Breaking the Internet Backbone

That is just one of the ways Comcast could gain leverage in this new world of communications and programming. One thing often overlooked in the internet game — because it happens behind the scenes, in the arcane world of network switches and routers — is the vital role of internet infrastructure companies like Level 3. If Comcast merges with Time Warner, the new behemoth would have added control over its relationship with these providers.

Whereas Comcast runs internet connections to homes, a company like Level 3 runs the networks at the core of the internet. It’s a symbiotic relationship that delivers content to the world’s consumers. In acquiring Time Warner Cable, Comcast would be in a stronger position to negotiate the deals that govern the exchange of traffic with companies like Level 3, giving it even more power to dictate if and when certain traffic is treated differently.

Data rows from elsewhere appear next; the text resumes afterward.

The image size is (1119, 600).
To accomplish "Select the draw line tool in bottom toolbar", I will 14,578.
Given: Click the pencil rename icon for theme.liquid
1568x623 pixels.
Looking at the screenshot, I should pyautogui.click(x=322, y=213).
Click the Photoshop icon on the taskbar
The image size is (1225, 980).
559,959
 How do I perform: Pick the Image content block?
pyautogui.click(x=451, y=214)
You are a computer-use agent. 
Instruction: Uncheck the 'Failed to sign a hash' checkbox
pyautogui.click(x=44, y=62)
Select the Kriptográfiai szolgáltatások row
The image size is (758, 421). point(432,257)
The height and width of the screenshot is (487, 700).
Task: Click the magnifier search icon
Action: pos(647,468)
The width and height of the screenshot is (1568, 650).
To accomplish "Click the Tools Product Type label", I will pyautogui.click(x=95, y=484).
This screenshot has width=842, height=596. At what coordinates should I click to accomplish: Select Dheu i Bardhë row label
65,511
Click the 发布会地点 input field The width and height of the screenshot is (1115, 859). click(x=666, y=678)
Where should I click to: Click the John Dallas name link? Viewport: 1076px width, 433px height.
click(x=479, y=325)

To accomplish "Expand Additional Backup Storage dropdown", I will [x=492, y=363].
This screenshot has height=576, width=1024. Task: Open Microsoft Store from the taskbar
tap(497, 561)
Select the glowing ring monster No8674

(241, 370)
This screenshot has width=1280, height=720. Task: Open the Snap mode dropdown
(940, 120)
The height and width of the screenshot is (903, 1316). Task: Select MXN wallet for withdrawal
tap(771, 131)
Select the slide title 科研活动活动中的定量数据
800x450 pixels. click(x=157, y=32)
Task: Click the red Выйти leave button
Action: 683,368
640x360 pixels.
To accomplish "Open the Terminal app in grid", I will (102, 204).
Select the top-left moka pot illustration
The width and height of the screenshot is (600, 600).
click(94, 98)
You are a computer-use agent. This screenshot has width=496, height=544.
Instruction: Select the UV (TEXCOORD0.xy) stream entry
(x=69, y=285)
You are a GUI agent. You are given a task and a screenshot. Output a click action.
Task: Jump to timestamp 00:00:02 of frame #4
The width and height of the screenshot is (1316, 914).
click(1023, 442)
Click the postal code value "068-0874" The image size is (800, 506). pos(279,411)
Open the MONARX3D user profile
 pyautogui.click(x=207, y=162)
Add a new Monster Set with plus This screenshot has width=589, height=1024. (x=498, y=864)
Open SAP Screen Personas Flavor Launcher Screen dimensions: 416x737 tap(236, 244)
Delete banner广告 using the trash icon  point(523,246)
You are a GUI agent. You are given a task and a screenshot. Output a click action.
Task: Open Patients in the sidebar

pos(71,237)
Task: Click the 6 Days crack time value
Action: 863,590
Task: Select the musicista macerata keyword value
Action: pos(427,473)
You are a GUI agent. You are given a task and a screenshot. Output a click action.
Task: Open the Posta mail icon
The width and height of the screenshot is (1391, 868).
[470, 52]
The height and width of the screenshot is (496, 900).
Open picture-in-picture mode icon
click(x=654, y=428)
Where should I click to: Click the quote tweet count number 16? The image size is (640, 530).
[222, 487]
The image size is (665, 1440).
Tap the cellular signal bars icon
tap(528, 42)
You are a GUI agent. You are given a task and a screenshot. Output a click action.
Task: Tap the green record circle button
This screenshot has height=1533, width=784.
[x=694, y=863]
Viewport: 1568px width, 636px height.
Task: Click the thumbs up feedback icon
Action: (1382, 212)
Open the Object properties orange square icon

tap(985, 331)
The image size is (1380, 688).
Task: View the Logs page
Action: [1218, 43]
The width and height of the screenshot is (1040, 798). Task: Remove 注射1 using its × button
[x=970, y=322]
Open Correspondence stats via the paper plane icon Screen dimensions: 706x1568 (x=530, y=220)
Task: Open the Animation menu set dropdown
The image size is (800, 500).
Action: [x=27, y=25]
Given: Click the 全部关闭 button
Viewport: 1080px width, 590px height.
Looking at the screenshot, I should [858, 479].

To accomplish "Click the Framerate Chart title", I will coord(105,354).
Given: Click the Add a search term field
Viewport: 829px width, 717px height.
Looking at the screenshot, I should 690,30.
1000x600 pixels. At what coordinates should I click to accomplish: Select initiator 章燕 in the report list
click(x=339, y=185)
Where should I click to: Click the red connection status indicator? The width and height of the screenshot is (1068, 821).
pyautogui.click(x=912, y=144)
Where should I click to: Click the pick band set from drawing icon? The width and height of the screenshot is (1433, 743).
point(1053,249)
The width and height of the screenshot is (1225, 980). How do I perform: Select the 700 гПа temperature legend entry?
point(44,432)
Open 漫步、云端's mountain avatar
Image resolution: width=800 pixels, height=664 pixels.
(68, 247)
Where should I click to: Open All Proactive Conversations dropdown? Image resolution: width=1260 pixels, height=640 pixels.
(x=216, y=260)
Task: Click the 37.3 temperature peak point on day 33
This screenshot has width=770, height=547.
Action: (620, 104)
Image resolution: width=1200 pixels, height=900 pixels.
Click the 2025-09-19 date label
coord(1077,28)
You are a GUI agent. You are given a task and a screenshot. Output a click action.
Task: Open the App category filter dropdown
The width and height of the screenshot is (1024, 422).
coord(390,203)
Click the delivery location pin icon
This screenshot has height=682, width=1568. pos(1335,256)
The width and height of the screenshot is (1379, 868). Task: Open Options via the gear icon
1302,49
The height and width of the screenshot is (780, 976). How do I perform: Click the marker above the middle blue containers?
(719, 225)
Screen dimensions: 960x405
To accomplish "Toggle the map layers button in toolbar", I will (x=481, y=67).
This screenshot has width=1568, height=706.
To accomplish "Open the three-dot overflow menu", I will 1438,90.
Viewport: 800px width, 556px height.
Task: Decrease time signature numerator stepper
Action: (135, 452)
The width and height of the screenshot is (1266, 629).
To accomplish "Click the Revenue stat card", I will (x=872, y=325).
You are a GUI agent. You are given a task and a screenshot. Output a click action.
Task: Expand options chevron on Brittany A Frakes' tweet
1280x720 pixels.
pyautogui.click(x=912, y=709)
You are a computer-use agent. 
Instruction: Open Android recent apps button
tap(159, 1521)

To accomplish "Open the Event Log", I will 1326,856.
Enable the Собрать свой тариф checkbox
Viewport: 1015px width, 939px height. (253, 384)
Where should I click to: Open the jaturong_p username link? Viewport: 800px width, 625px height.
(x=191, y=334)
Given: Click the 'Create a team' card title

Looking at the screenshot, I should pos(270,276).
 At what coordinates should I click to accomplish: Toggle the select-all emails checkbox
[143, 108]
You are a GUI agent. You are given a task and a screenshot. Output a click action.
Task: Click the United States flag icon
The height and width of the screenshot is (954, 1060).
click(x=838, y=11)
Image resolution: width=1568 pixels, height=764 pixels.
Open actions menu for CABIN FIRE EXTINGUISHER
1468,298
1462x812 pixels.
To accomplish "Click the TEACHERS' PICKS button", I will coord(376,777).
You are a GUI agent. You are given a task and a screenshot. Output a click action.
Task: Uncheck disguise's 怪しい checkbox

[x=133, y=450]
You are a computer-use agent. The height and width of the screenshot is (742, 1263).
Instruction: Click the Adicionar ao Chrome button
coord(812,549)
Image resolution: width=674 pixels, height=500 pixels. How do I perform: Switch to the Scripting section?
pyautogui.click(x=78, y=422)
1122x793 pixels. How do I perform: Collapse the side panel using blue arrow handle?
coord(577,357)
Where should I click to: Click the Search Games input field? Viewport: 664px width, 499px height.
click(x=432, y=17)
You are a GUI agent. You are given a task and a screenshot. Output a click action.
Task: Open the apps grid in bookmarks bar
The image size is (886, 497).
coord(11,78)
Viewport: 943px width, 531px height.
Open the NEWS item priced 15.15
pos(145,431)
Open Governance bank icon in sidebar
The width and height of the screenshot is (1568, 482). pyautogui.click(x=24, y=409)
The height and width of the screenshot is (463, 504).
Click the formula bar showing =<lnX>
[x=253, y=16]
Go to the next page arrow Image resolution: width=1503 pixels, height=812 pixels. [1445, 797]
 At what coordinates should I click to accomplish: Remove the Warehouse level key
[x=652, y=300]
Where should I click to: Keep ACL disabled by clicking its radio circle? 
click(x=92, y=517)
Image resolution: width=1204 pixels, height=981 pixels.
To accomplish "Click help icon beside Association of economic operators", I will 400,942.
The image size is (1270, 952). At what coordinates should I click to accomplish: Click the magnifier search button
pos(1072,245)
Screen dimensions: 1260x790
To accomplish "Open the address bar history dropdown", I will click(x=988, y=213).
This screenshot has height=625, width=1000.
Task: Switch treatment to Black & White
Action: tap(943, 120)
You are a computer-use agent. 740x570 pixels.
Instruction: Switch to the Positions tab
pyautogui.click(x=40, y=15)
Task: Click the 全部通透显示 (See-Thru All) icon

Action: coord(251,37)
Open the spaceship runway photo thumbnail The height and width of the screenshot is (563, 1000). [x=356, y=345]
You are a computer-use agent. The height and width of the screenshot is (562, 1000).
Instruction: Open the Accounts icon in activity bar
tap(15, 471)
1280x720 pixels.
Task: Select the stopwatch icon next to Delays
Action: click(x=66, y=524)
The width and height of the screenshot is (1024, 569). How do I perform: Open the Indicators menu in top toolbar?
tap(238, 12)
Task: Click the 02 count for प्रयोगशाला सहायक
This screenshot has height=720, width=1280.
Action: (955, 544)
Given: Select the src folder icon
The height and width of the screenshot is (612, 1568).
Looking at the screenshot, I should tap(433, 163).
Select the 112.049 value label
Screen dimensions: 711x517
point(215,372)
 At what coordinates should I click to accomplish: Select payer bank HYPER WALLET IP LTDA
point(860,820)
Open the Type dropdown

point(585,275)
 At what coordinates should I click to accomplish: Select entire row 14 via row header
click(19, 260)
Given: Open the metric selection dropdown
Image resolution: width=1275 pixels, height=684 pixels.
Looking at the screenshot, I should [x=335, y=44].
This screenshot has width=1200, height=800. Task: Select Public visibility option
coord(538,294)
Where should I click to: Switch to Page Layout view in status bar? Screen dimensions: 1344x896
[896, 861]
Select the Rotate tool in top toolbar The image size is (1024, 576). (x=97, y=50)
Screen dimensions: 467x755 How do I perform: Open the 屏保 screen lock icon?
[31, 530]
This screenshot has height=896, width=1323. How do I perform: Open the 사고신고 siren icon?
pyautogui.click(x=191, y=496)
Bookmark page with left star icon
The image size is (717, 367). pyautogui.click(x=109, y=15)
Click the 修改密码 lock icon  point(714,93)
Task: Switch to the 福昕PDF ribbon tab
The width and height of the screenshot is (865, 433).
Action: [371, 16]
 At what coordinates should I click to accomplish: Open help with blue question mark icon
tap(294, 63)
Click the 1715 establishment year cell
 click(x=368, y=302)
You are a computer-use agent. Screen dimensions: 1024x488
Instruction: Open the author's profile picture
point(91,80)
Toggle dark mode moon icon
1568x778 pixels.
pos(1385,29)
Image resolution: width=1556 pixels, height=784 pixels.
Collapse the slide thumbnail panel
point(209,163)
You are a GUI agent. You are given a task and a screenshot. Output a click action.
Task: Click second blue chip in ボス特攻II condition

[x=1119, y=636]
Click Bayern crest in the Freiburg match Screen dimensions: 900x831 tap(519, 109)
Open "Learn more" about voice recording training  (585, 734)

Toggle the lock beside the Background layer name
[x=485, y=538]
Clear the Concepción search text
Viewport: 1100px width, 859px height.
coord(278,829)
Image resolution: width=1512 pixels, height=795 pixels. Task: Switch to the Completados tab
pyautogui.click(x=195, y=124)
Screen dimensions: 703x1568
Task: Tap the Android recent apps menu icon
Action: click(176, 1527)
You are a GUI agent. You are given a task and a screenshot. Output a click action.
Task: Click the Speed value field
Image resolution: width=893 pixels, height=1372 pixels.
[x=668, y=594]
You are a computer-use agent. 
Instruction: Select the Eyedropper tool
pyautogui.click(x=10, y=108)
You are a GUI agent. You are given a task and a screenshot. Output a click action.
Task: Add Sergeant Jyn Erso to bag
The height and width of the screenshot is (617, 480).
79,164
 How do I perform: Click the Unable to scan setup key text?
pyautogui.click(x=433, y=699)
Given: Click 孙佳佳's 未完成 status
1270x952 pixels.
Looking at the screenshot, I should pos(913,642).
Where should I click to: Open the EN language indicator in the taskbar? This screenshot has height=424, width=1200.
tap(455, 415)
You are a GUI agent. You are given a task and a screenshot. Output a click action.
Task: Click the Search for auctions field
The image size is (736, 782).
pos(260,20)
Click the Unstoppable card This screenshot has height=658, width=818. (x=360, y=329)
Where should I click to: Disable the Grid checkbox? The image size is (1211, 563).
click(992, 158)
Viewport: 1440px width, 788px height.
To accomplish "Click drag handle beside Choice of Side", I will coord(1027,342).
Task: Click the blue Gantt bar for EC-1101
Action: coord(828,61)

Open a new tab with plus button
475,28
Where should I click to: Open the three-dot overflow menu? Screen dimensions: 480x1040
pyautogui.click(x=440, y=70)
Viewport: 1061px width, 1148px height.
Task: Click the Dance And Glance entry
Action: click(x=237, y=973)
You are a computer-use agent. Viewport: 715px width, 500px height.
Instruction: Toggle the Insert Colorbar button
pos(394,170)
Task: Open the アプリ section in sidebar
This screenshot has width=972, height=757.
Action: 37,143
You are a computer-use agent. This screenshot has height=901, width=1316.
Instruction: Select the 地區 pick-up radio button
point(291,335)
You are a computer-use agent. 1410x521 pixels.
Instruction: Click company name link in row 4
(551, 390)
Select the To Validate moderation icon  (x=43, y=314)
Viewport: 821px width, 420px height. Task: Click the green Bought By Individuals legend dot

Similar issues bubbled to the surface in recent years when Comcast fought a very public battle with Level 3 over its “peering” relationship with the company. At the heart of the matter was the massive amounts of video from companies like Netflix that Level 3 was sending over Comcast’s network without paying a fee.

These types of relationships are complicated, but the bottom line here it that we could be inching toward a world in which the core of the internet rests in the hands of just a few large companies. “The worry is that we have fewer and fewer interconnection points among networks,” says Griffin. “We not quite sure how this is going to go, but this could push things even further in that direction.”

Comcast, the NFL Channel

Control of content. Net Neutrality. Internet backbone traffic. Although these things effect the content we see on our devices and the price we pay for it, they aren’t something people spend much time thinking about. But what about professional football? That might get people’s attention.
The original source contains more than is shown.